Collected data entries
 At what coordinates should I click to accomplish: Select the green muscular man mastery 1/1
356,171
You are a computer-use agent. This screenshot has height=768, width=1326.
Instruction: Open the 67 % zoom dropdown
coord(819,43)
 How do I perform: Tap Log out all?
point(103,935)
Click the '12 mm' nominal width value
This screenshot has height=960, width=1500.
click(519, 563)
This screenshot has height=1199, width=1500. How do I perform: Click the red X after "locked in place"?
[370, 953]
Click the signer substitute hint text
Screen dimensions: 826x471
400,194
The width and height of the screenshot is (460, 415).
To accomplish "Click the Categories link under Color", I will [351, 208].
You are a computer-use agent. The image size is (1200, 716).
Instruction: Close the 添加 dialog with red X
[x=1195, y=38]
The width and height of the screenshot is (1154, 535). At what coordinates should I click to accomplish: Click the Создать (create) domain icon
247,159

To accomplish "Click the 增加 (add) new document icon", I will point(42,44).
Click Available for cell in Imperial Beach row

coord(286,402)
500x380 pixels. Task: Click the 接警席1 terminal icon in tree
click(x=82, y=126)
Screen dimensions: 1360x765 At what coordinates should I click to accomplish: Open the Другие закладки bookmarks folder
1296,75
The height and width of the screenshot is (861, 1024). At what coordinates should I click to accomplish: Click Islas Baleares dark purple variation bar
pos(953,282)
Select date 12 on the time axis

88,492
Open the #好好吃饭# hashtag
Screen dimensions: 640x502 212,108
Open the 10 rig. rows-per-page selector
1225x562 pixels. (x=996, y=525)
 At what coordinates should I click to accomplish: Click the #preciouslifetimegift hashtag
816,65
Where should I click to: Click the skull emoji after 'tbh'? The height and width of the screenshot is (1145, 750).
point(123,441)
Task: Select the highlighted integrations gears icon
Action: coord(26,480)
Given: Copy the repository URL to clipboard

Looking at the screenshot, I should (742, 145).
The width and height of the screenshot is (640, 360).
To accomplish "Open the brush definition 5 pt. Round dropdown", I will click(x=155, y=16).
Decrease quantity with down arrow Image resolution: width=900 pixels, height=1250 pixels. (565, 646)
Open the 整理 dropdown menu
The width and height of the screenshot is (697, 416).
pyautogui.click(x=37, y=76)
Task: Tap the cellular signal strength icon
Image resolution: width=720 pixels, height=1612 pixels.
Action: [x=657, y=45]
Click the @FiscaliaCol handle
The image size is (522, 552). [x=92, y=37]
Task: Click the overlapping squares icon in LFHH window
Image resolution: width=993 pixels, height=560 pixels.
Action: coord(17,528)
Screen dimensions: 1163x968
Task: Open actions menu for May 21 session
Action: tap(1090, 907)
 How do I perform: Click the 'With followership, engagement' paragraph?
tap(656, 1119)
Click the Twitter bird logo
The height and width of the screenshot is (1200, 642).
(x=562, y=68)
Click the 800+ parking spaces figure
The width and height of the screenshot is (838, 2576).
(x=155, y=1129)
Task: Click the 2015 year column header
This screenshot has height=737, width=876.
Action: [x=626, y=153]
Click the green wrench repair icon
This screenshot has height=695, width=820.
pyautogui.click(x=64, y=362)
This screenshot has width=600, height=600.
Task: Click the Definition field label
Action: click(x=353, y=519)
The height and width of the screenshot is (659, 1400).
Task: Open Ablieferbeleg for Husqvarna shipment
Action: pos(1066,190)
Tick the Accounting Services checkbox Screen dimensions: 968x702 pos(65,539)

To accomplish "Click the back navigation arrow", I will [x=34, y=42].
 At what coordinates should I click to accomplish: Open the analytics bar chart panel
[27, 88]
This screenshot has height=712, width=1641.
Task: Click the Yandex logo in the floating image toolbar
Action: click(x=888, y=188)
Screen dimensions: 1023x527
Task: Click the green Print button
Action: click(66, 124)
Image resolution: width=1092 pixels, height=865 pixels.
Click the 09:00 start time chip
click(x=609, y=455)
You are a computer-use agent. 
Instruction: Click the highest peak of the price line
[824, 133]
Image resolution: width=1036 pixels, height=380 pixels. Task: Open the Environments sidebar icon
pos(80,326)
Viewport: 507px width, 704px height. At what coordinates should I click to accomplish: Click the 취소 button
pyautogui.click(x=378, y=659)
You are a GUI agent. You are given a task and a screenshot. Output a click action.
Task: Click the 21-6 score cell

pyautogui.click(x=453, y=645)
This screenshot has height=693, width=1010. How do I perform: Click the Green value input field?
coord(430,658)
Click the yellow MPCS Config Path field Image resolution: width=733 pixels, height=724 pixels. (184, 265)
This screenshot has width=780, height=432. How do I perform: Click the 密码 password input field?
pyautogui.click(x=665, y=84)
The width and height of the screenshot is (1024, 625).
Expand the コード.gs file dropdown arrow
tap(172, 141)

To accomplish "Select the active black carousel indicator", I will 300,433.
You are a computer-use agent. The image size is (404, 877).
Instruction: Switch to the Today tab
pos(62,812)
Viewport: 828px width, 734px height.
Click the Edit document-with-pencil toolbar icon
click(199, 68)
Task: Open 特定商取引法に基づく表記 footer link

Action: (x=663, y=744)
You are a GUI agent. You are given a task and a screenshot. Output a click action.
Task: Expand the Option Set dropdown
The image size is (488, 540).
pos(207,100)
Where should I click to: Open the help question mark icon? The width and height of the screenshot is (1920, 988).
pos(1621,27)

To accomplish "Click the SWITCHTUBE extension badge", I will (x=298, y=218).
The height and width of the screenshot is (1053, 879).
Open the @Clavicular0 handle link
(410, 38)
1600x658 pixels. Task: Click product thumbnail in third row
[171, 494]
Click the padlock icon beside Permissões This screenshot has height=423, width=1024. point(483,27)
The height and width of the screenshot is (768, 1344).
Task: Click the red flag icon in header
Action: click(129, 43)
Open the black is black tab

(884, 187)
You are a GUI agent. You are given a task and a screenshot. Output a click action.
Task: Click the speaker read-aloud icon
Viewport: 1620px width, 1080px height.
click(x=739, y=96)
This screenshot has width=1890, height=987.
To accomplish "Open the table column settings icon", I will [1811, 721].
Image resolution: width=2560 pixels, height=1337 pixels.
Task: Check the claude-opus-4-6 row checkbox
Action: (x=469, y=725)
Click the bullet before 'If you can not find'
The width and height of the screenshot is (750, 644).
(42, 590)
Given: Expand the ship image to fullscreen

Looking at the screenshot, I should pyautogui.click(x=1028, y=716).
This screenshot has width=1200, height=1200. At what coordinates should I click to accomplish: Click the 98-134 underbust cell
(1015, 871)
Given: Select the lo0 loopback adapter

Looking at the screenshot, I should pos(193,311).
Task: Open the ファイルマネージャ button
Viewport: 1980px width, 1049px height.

**AIM OF THE TASK**. Each record above is to be printed again exactly as written.

**EXERCISE RESPONSE**.
 At what coordinates should I click to accomplish: Select the green muscular man mastery 1/1
356,171
You are a computer-use agent. This screenshot has height=768, width=1326.
Instruction: Open the 67 % zoom dropdown
coord(819,43)
 How do I perform: Tap Log out all?
point(103,935)
Click the '12 mm' nominal width value
This screenshot has height=960, width=1500.
click(519, 563)
This screenshot has height=1199, width=1500. How do I perform: Click the red X after "locked in place"?
[370, 953]
Click the signer substitute hint text
Screen dimensions: 826x471
400,194
The width and height of the screenshot is (460, 415).
To accomplish "Click the Categories link under Color", I will [351, 208].
You are a computer-use agent. The image size is (1200, 716).
Instruction: Close the 添加 dialog with red X
[x=1195, y=38]
The width and height of the screenshot is (1154, 535). At what coordinates should I click to accomplish: Click the Создать (create) domain icon
247,159

To accomplish "Click the 增加 (add) new document icon", I will point(42,44).
Click Available for cell in Imperial Beach row

coord(286,402)
500x380 pixels. Task: Click the 接警席1 terminal icon in tree
click(x=82, y=126)
Screen dimensions: 1360x765 At what coordinates should I click to accomplish: Open the Другие закладки bookmarks folder
1296,75
The height and width of the screenshot is (861, 1024). At what coordinates should I click to accomplish: Click Islas Baleares dark purple variation bar
pos(953,282)
Select date 12 on the time axis

88,492
Open the #好好吃饭# hashtag
Screen dimensions: 640x502 212,108
Open the 10 rig. rows-per-page selector
1225x562 pixels. (x=996, y=525)
 At what coordinates should I click to accomplish: Click the #preciouslifetimegift hashtag
816,65
Where should I click to: Click the skull emoji after 'tbh'? The height and width of the screenshot is (1145, 750).
point(123,441)
Task: Select the highlighted integrations gears icon
Action: coord(26,480)
Given: Copy the repository URL to clipboard

Looking at the screenshot, I should (742, 145).
The width and height of the screenshot is (640, 360).
To accomplish "Open the brush definition 5 pt. Round dropdown", I will click(x=155, y=16).
Decrease quantity with down arrow Image resolution: width=900 pixels, height=1250 pixels. (565, 646)
Open the 整理 dropdown menu
The width and height of the screenshot is (697, 416).
pyautogui.click(x=37, y=76)
Task: Tap the cellular signal strength icon
Image resolution: width=720 pixels, height=1612 pixels.
Action: [x=657, y=45]
Click the @FiscaliaCol handle
The image size is (522, 552). [x=92, y=37]
Task: Click the overlapping squares icon in LFHH window
Image resolution: width=993 pixels, height=560 pixels.
Action: coord(17,528)
Screen dimensions: 1163x968
Task: Open actions menu for May 21 session
Action: tap(1090, 907)
 How do I perform: Click the 'With followership, engagement' paragraph?
tap(656, 1119)
Click the Twitter bird logo
The height and width of the screenshot is (1200, 642).
(x=562, y=68)
Click the 800+ parking spaces figure
The width and height of the screenshot is (838, 2576).
(x=155, y=1129)
Task: Click the 2015 year column header
This screenshot has height=737, width=876.
Action: [x=626, y=153]
Click the green wrench repair icon
This screenshot has height=695, width=820.
pyautogui.click(x=64, y=362)
This screenshot has width=600, height=600.
Task: Click the Definition field label
Action: click(x=353, y=519)
The height and width of the screenshot is (659, 1400).
Task: Open Ablieferbeleg for Husqvarna shipment
Action: pos(1066,190)
Tick the Accounting Services checkbox Screen dimensions: 968x702 pos(65,539)

To accomplish "Click the back navigation arrow", I will [x=34, y=42].
 At what coordinates should I click to accomplish: Open the analytics bar chart panel
[27, 88]
This screenshot has height=712, width=1641.
Task: Click the Yandex logo in the floating image toolbar
Action: click(x=888, y=188)
Screen dimensions: 1023x527
Task: Click the green Print button
Action: click(66, 124)
Image resolution: width=1092 pixels, height=865 pixels.
Click the 09:00 start time chip
click(x=609, y=455)
You are a computer-use agent. 
Instruction: Click the highest peak of the price line
[824, 133]
Image resolution: width=1036 pixels, height=380 pixels. Task: Open the Environments sidebar icon
pos(80,326)
Viewport: 507px width, 704px height. At what coordinates should I click to accomplish: Click the 취소 button
pyautogui.click(x=378, y=659)
You are a GUI agent. You are given a task and a screenshot. Output a click action.
Task: Click the 21-6 score cell

pyautogui.click(x=453, y=645)
This screenshot has height=693, width=1010. How do I perform: Click the Green value input field?
coord(430,658)
Click the yellow MPCS Config Path field Image resolution: width=733 pixels, height=724 pixels. (184, 265)
This screenshot has width=780, height=432. How do I perform: Click the 密码 password input field?
pyautogui.click(x=665, y=84)
The width and height of the screenshot is (1024, 625).
Expand the コード.gs file dropdown arrow
tap(172, 141)

To accomplish "Select the active black carousel indicator", I will 300,433.
You are a computer-use agent. The image size is (404, 877).
Instruction: Switch to the Today tab
pos(62,812)
Viewport: 828px width, 734px height.
Click the Edit document-with-pencil toolbar icon
click(199, 68)
Task: Open 特定商取引法に基づく表記 footer link

Action: (x=663, y=744)
You are a GUI agent. You are given a task and a screenshot. Output a click action.
Task: Expand the Option Set dropdown
The image size is (488, 540).
pos(207,100)
Where should I click to: Open the help question mark icon? The width and height of the screenshot is (1920, 988).
pos(1621,27)

To accomplish "Click the SWITCHTUBE extension badge", I will (x=298, y=218).
The height and width of the screenshot is (1053, 879).
Open the @Clavicular0 handle link
(410, 38)
1600x658 pixels. Task: Click product thumbnail in third row
[171, 494]
Click the padlock icon beside Permissões This screenshot has height=423, width=1024. point(483,27)
The height and width of the screenshot is (768, 1344).
Task: Click the red flag icon in header
Action: click(129, 43)
Open the black is black tab

(884, 187)
You are a GUI agent. You are given a task and a screenshot. Output a click action.
Task: Click the speaker read-aloud icon
Viewport: 1620px width, 1080px height.
click(x=739, y=96)
This screenshot has width=1890, height=987.
To accomplish "Open the table column settings icon", I will [1811, 721].
Image resolution: width=2560 pixels, height=1337 pixels.
Task: Check the claude-opus-4-6 row checkbox
Action: (x=469, y=725)
Click the bullet before 'If you can not find'
The width and height of the screenshot is (750, 644).
(42, 590)
Given: Expand the ship image to fullscreen

Looking at the screenshot, I should pyautogui.click(x=1028, y=716).
This screenshot has width=1200, height=1200. At what coordinates should I click to accomplish: Click the 98-134 underbust cell
(1015, 871)
Given: Select the lo0 loopback adapter

Looking at the screenshot, I should pos(193,311).
Task: Open the ファイルマネージャ button
Viewport: 1980px width, 1049px height.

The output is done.